> [Your objective]: Would you work out how many of the lines below hold "click" and reply with nothing but the number?

> [Records to use]:
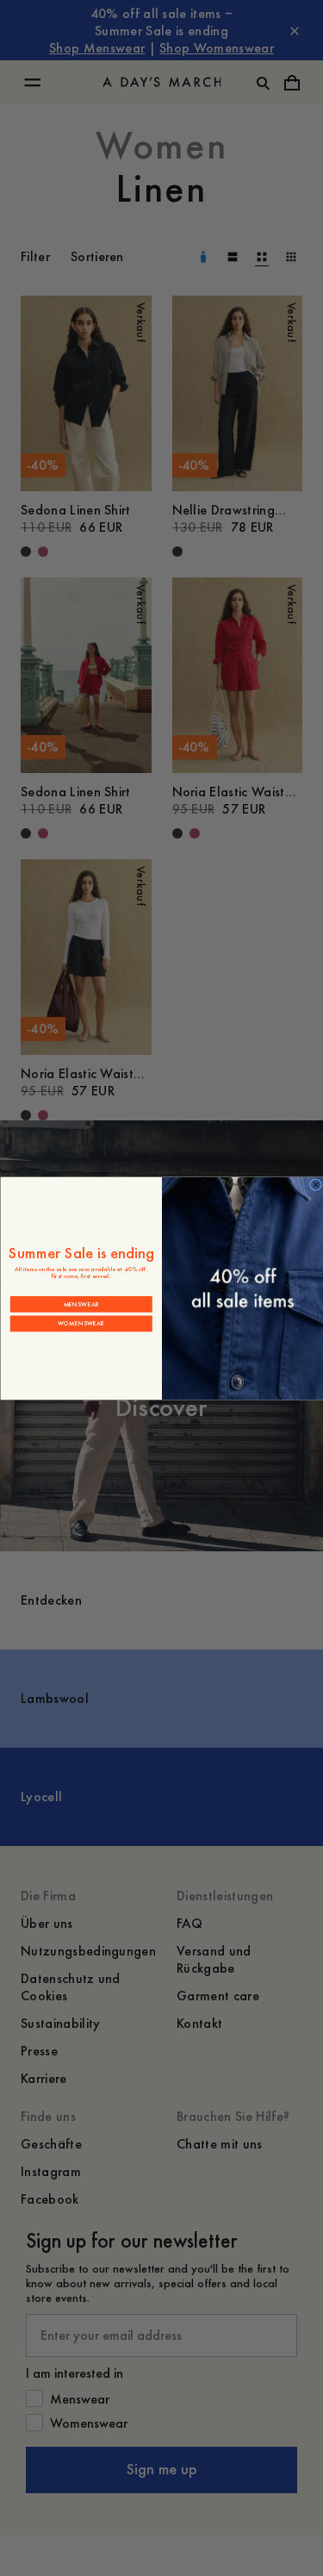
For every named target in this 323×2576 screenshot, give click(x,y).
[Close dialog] (315, 1184)
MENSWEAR (80, 1303)
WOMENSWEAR (81, 1323)
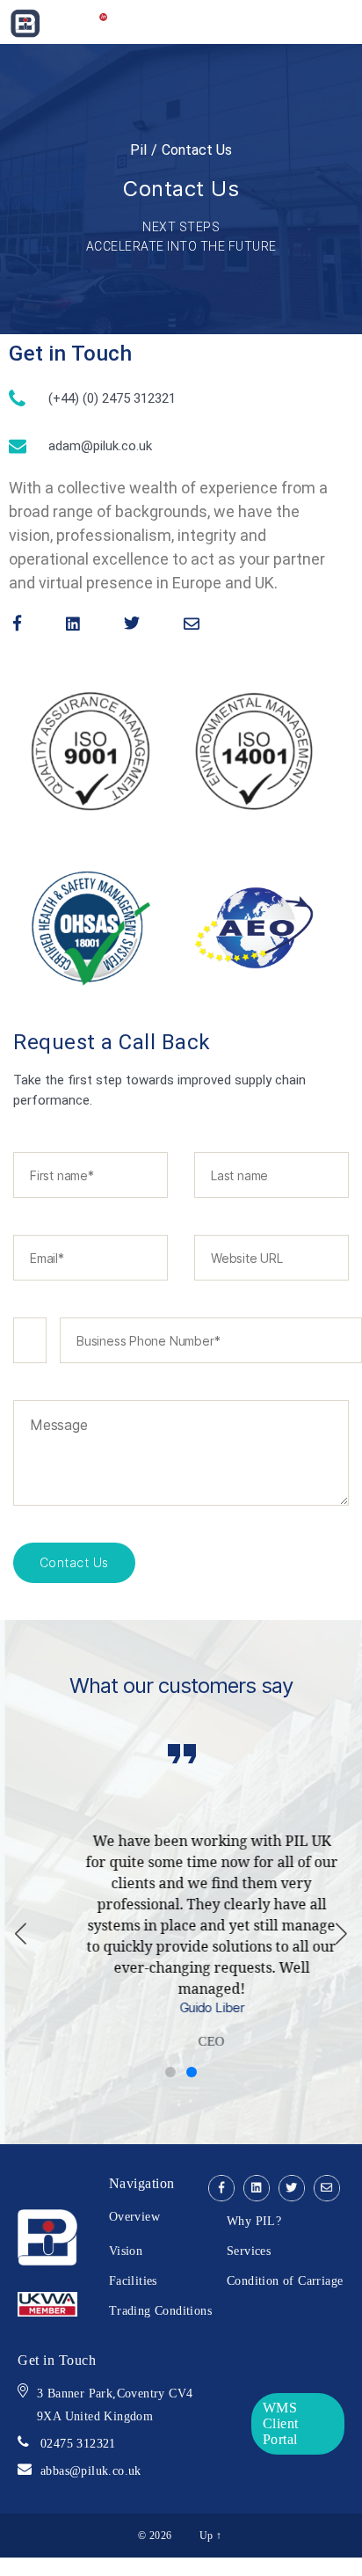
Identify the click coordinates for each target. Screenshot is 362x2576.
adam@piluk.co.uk (100, 446)
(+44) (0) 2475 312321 (112, 398)
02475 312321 (78, 2441)
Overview (134, 2215)
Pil (139, 150)
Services (249, 2249)
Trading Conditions (160, 2309)
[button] (341, 1933)
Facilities (133, 2279)
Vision (125, 2249)
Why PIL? (254, 2219)
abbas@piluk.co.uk (90, 2469)
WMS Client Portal (281, 2421)
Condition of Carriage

> [Your solution]: 2